FAROO at the CHORUS P2P Workshop

FAROO joined the CHORUS P2P Workshop 1P2P4mm, which was colocated with the InfoScale 2008 conference.

This first workshop on peer to peer architectures for multimedia retrieval (1p2p4mm) took place in Vico Equense, Naples, Italy, on June 6 2008. The workshop was arranged by the CHORUS Coordination Action to discuss what challenges must be met and what bottlenecks must be addressed by research and engineering efforts in the near future.

We had a great and intense discussion on the true benefits of p2p for search and on building a joint p2p platform and a better connection between academic and web2.0 communities as possible measures to reach the critical mass (in terms of number of users) and gain traction as a serious alternative approach.

For more information and the position papers of the participants please visit the workshop homepage.

Unconference & BoF at Web 2.0 Expo

“The Social Side of Search”, a Micro-Unconference initiated by FAROO, took place on April, 25 in the Oracle Booth at the Web 2.0 Expo in San Francisco.

The day before we presented FAROO at the Birds of a Feather (BoF) Session ”People Powered Search”:

People powered search:

Social Networks are very successful, there are social networks for near everything, Only in search you are still on your own?
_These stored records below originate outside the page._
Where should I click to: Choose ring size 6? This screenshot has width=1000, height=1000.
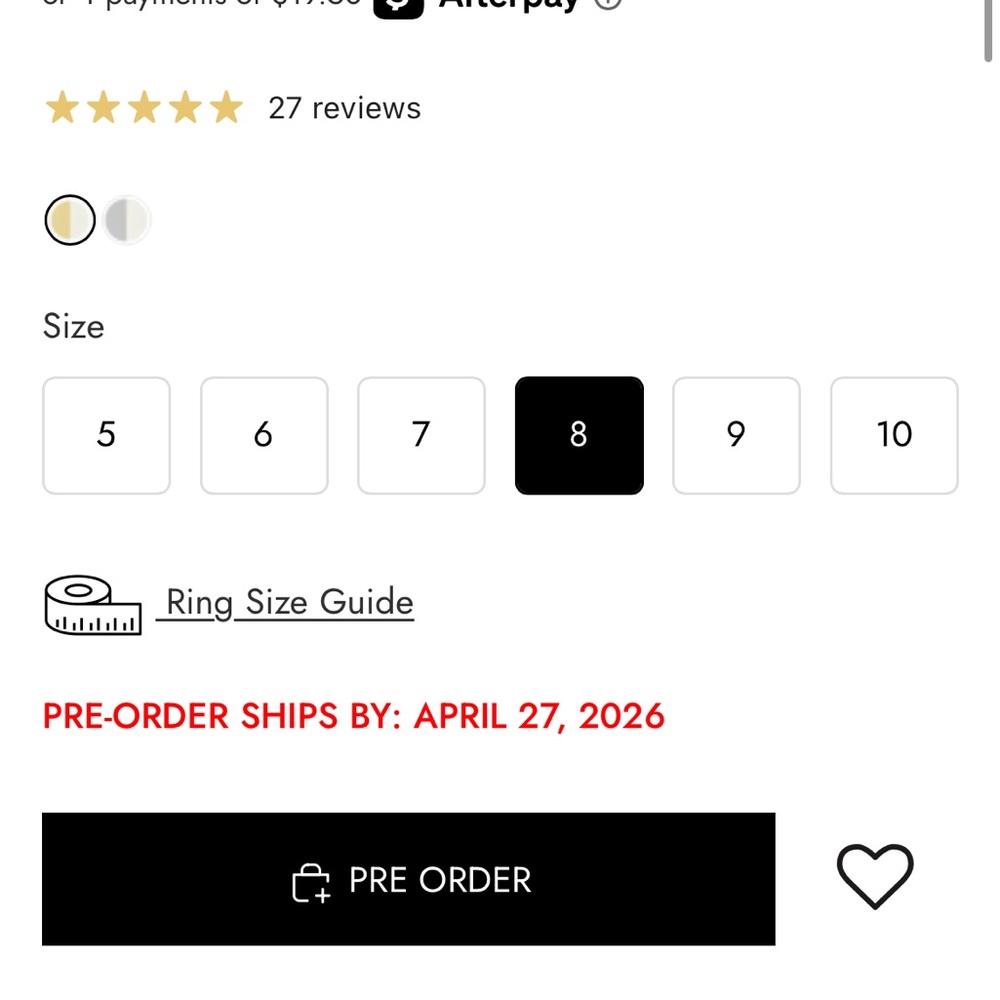tap(264, 435)
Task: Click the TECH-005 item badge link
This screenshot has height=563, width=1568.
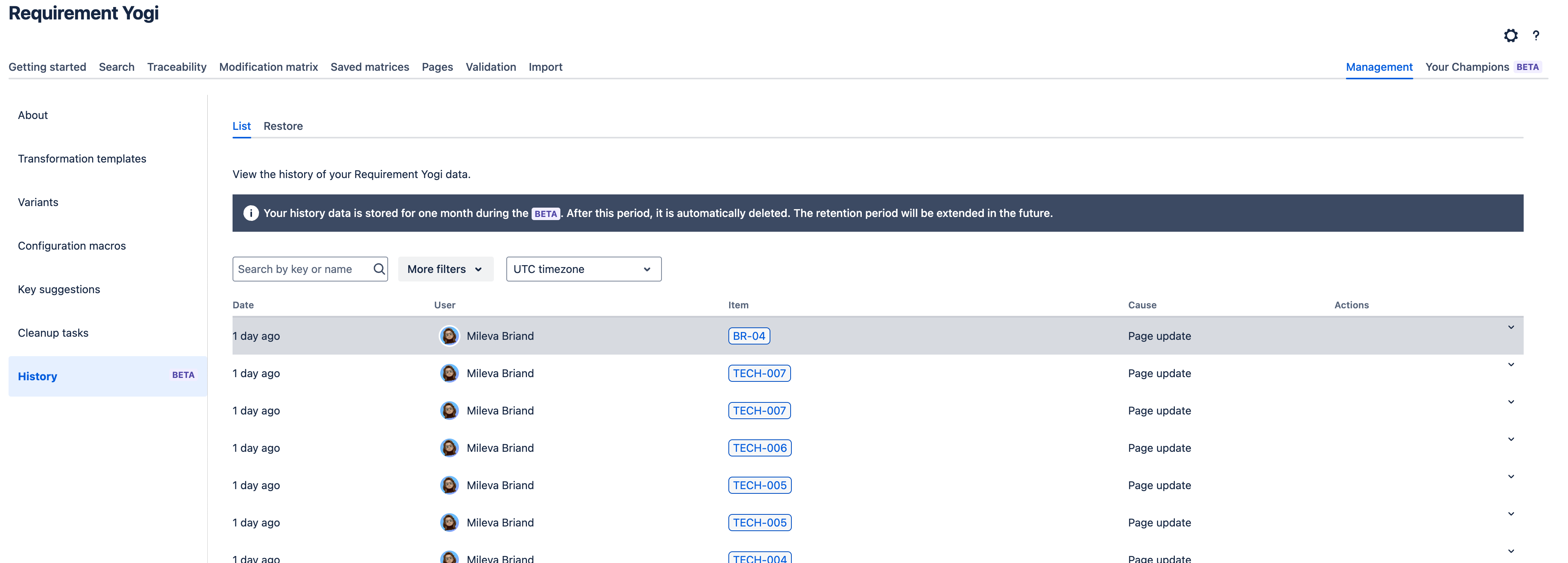Action: (x=760, y=484)
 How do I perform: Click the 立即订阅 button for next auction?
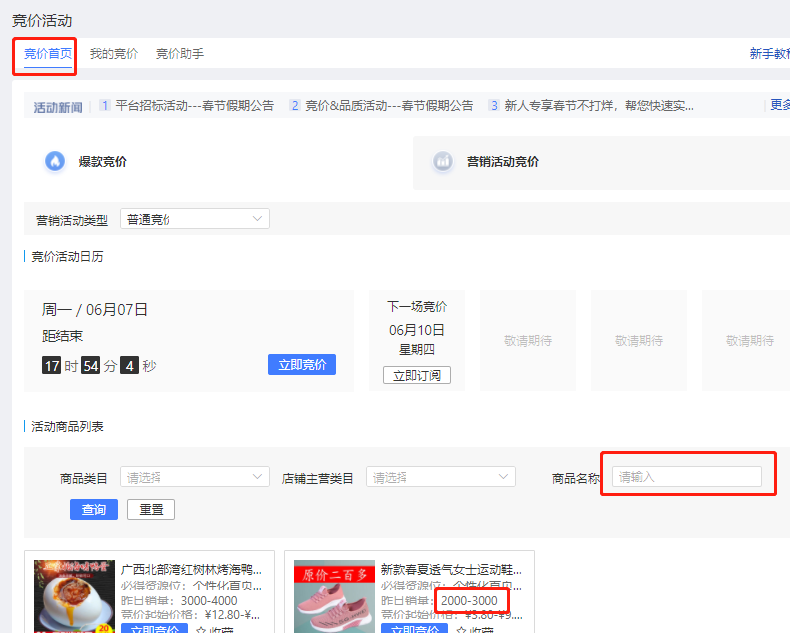coord(416,376)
Searching together is natural: Asking friends, family, Experts …

  • Why we haven’t social search yet (on large scale)? Chicken-egg problem, Many users required to be useful, First your plain search must be competitive , than you can add features -> costs!
  • What could be the benefits? Personalization, benefit from search experience of your community …
  • What could be the risks? Spammers, Edit wars, Privacy, locked in community -> alternate opinions get filtered out

Examples of how searching together could benefit – a lot of different flavours:

  • Providing Infrastructure (using P2P technology)
  • Directing the crawler (websites which often appear in results are crawled more frequently/deeper)
  • User generated Ranking (using attention data)
  • Annotating results
  • Editing results
  • Creating results
  • Bringing users with similar search interests together ( FAROO Social Search )
  • Collaborative Searching: Partitioning search among users
  • Personalization using your Social Graph
  • Many more …

Collaboration not only between users, but also between social search projects:

Todays social networks have one problem: walled gardens ( possible workaround: open social, friendfeed api ). Would it be possible to define a standard/protocol to have all social search initiatives to work together from begin?

  • Can the user take its profile with him?
  • Can the user take its attention data/query stream with him?
  • Are the privacy settings standardized?
  • Can the different search projects exchange index and usage data and use them together, to join their forces? Intense discussion on this topic at Alternative Search Engines Day, a conference hosted by Charles Knight

 

Of course also beyond the unconference the Web 2.0 Expo was a great place to meet interesting people and look what others are heading for.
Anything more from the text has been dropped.